*GOAL OF THE EXERCISE*. Copy out the entries word for word, starting at the line with "Save the webhook with Save Webhook" and ending at the line with "[x=431, y=410]", and include both of those lines. Leave out the pictures.

==== INFORMATION SUPPLIED ====

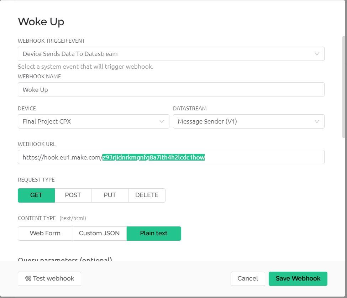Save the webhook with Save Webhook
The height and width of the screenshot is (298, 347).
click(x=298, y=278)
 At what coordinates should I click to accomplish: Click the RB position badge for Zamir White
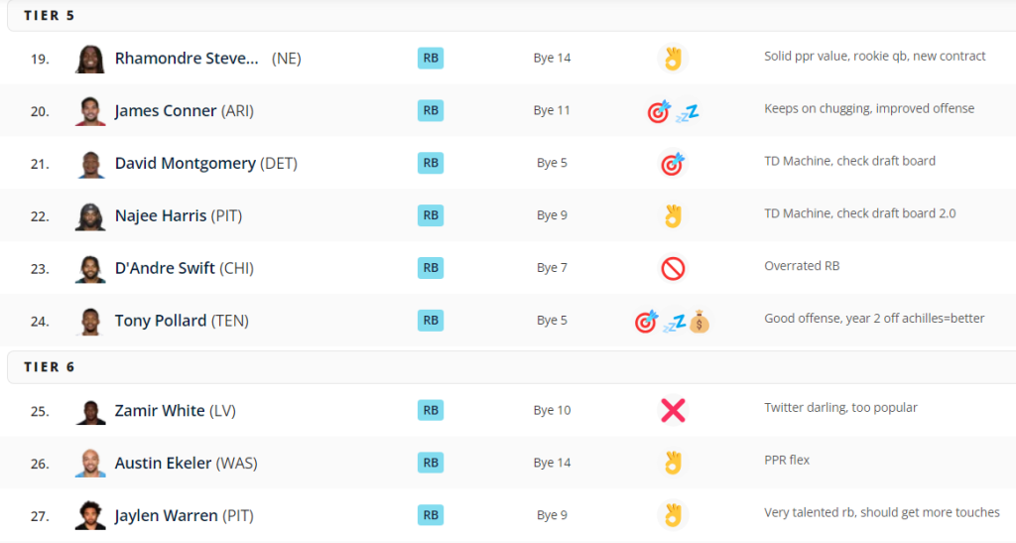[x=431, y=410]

====
==== INFORMATION SUPPLIED ====

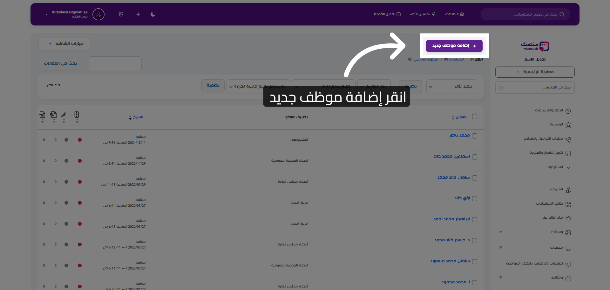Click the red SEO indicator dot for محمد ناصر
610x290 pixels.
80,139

====

*WRITTEN RESPONSE*.
Save the webhook with Save Webhook
The height and width of the screenshot is (298, 347).
click(x=298, y=278)
 At what coordinates should I click to accomplish: Click the RB position badge for Zamir White
[x=431, y=410]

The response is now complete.